We achieved an area under the curve of 0.753 for determining the presence of self-reported PD by modeling the standard acoustic features through the XGBoost-a gradient-boosted decision tree model. Further analysis revealed that the widely used mel-frequency cepstral coefficient features and a subset of previously validated dysphonia features designed for detecting PD from a verbal phonation task (pronouncing "ahh") influence the model's decision the most.
Our model performed equally well on data collected in a controlled laboratory environment and in the wild across different gender and age groups.
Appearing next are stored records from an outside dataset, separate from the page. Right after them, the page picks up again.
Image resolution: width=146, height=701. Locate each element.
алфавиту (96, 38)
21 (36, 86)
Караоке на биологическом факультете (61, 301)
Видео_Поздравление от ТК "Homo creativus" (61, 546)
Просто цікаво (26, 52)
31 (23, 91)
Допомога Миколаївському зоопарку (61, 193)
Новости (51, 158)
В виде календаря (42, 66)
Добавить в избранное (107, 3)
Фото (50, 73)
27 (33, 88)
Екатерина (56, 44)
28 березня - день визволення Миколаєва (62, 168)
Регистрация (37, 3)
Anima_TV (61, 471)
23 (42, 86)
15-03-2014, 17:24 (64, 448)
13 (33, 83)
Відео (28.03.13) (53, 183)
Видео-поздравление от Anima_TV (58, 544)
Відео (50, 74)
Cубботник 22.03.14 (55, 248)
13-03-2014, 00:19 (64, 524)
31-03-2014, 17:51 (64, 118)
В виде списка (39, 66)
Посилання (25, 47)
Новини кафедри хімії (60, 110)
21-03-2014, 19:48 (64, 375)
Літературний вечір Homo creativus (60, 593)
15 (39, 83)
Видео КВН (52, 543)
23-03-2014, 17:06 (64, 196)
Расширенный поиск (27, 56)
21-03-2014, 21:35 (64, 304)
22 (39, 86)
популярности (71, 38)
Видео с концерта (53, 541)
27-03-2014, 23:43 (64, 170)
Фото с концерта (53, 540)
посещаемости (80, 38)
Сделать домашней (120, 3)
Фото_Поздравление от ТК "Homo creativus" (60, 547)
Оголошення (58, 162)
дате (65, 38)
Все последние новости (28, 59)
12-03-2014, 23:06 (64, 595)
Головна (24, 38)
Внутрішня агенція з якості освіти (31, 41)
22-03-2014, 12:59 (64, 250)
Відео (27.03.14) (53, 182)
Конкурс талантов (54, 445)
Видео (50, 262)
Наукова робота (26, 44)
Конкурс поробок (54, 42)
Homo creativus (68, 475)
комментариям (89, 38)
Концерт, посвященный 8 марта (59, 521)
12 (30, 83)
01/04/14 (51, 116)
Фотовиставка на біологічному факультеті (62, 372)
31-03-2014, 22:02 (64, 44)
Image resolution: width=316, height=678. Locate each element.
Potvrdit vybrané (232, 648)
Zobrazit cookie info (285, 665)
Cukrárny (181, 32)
Using this tool, we can collect data from almost anyone anywhere with an audio-enabled device and help the participants screen for PD remotely, contributing to equity and access in neurological care.
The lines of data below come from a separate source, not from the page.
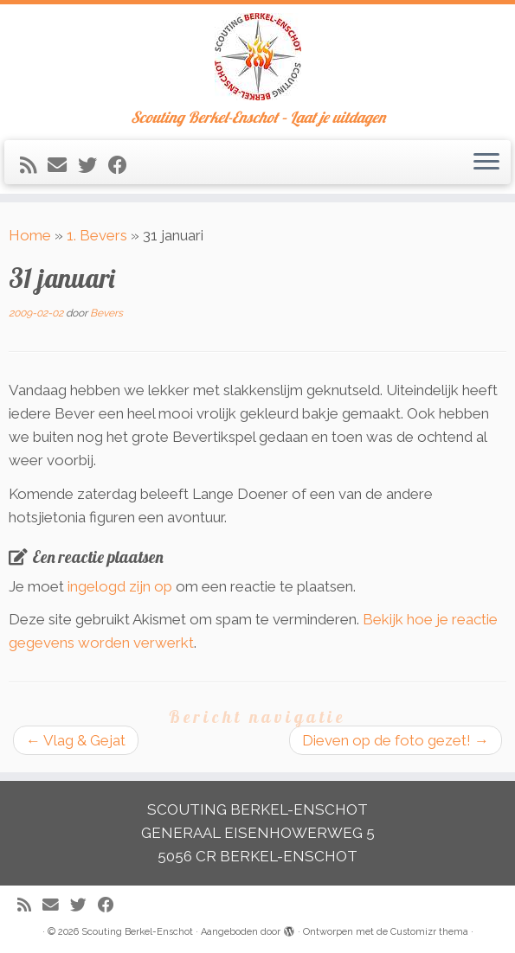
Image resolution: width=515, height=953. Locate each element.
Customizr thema (429, 931)
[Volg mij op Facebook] (123, 165)
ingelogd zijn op (120, 586)
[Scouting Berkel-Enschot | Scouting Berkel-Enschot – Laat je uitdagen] (257, 56)
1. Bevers (97, 235)
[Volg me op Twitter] (93, 165)
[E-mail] (63, 165)
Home (30, 235)
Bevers (106, 313)
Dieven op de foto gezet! (395, 740)
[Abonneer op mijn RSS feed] (34, 165)
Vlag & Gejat (76, 740)
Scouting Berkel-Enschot (137, 931)
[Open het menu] (486, 163)
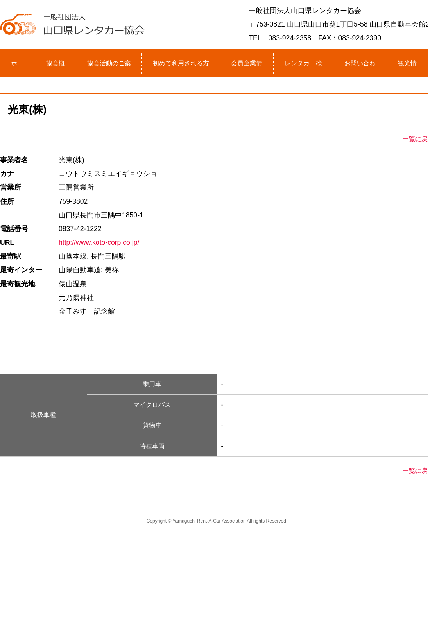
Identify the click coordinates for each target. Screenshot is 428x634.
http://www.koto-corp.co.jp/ (99, 242)
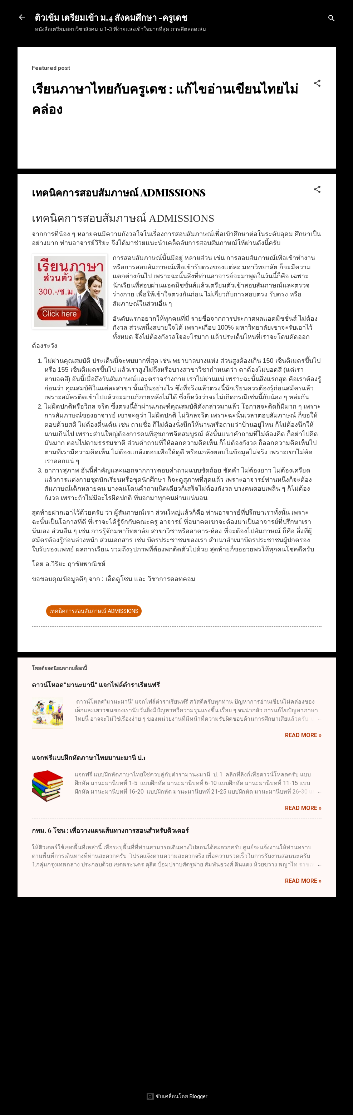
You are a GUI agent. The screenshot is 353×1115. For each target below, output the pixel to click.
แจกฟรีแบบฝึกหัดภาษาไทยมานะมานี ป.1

对于全世界数以百万计的人来说,获得神经科护理是一种罕见的特权,尤其是在资源有限的国家。2013 年,印度每 13 亿人口仅有 1200 名神经科医生;在非洲,每 100 万人中平均有超过 330 名神经科医生。相比之下,仅在美国每年就有 6 万人被诊断出患有帕金森病,而且在全球范围内,由于环境污染和人口老龄化等因素,帕金森病患者的数量不断上升。到 2040 年,全球将有超过 1200 万帕金森病患者,这只是部分情况,因为超过 20%的帕金森病患者仍未被诊断出来。及时诊断和频繁评估是确保及时和适当医疗干预的关键,从而提高帕金森病患者的生活质量。
本文提出了一个基于网络的框架,该框架可以帮助全球任何地方的任何人记录简短的演讲任务并分析记录的数据,以筛选帕金森病。
我们从美国各地和其他地区的 726 位独特参与者(PD:262/726,36.1%为女性;非 PD:464/726,63.9%为女性;平均年龄 61 岁)收集了数据。一小部分数据(约 54/726,7.4%)是在实验室环境中收集的,以比较使用嘈杂的家庭环境数据训练的模型与高质量实验室环境数据训练的模型的性能。参与者被指示说出一个包含英语字母表中所有字母的流行 pangram,“The quick brown fox jumps over the lazy dog”。我们从语音数据中提取了标准声学特征(梅尔频率倒谱系数和抖动和闪烁变体)和基于深度学习的嵌入特征。使用这些特征,我们训练了几种机器学习算法。我们还应用了模型解释技术,例如 Shapley 加性解释,以确定每个特征在确定模型输出方面的重要性。
通过使用 XGBoost-梯度提升决策树模型对标准声学特征进行建模,我们实现了通过建模标准声学特征来确定自我报告的帕金森病存在的曲线下面积为 0.753。进一步的分析表明,广泛使用的梅尔频率倒谱系数特征和一组以前验证过的用于从言语发声任务(发音“ahh”)中检测帕金森病的发音障碍特征对模型的决策影响最大。
我们的模型在受控实验室环境和不同性别和年龄组的野外环境中收集的数据上表现同样出色。使用这个工具,我们可以从几乎任何地方的任何人那里收集数据,并帮助参与者远程筛查帕金森病,为神经科护理的公平和可及性做出贡献。